By 1841, the numbers had fallen to 79 (35 male; 44 female), 14% of whom were under 15, and 41% over 60. The Workhouse male paupers ranged from two months to 85 years in age. They included a watchmaker (age 25), a writer’s clerk (age 30), a cabinet maker age (age 30) and nine labourers (seven of whom were over 60). In this Census, James Jacobs age 65 was Governor of the Workhouse. Another scandal befell the Workhouse in 1844 when a female pauper was found to be pregnant and she alleged Mr Jacobs to be the father. An inquiry7 heard that she was of dissolute character and had repeatedly allowed a male pauper to sleep in her apartment and that the latter was “drunk in the middle of the day, a very great irregularity, — ought not to have been permitted.” The Directors concluded that Mr Jacobs was entirely innocent of making the pauper pregnant, but that it was high time a stop was put to the system of management which could give rise to such complaints. A public notice on May 23 announced that Mr Jacobs had been given three months’ notice a week previously. Mr Shaw (a brazier of Mardol Head) and his wife were then elected as Master and Mistress of the House of Industry.

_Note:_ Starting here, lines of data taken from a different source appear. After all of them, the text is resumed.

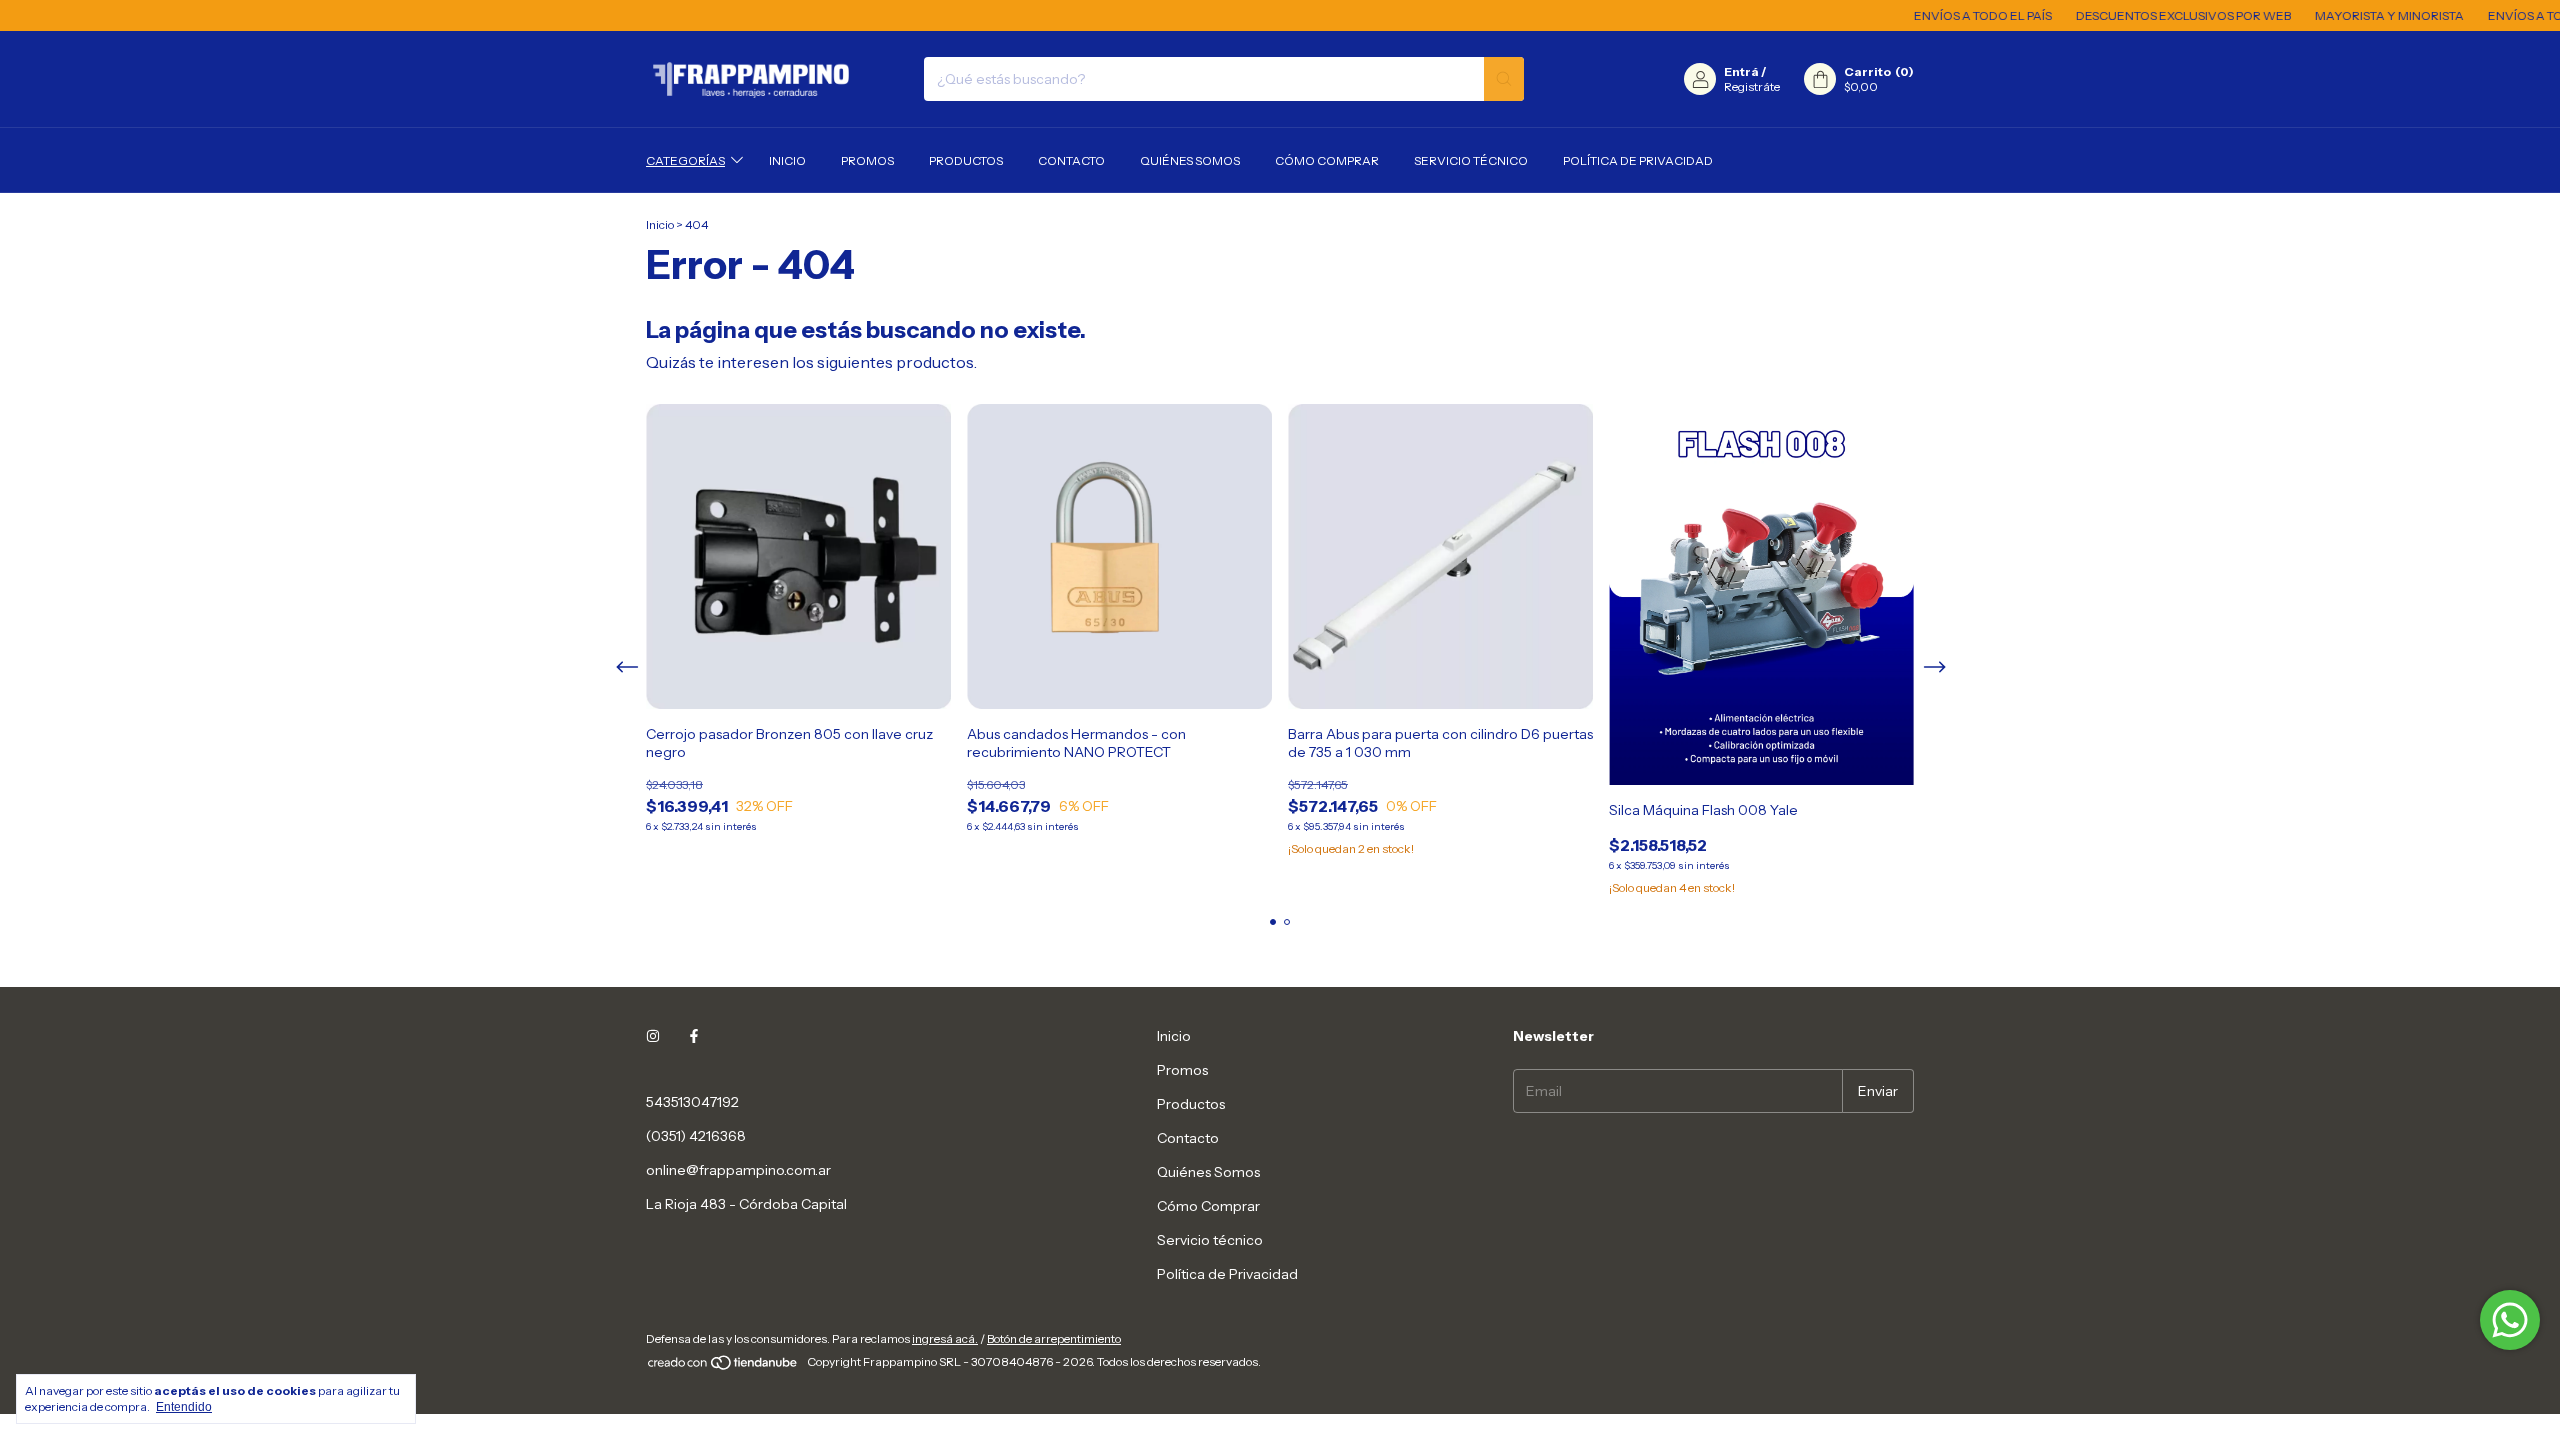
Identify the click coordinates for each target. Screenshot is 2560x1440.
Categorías (685, 160)
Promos (867, 160)
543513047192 (692, 1102)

By the 1851 Census, the Workhouse had 45 male and 32 female inmates, but by 1861 the Workhouse population had increased to 360 inmates and in 1871 the Workhouse had 111 male paupers and 63 female paupers. Despite use of part of the building as a private asylum, the Poor Law records related that The House of Industry was too large for the number of paupers found in the small Union, and presumably the viability of the whole Institution was in jeopardy. In July 1871 the Shrewsbury Union merged into the Atcham Union, and in 1875 the building was closed.
By the beginning of the 19th Century, large numbers of pauper-lunatics and idiots had accumulated in the workhouses. Shrewsbury House of Industry first obtained a licence to operate a lunatic asylum within the Workhouse complex in 1821 and there were eleven lunatics confined there in 1826. John Jacobs (the Governor of the House of Industry) appeared to have taken over the licence to run a private asylum in the East wing in 1835, with Frederick Roberts as Superintendent in 1841. The 1841 Census recorded 52 men and 41 women at the Asylum, and there were 15 staff between the Workhouse and the Asylum.
The standards in Kingsland were unsatisfactory, indeed the whole establishment was judged unsuitable for the reception of lunatics in 1850.8 Kingsland Asylum was one of only three provincial licensed houses named as especially defective – “The gutters, privies and airing-courts were dirty and offensive, the drainage deficient, the walls damp and the clothing and bedding filthy and inadequate”. This may have contributed to outbreak of Asiatic Cholera in patients in the Kingsland Asylum in the 1849/50 epidemic. It is not clear whether the standards improved after 1850. There were 37 male and 30 female patients in 1851, but by 1853 the Asylum was closed.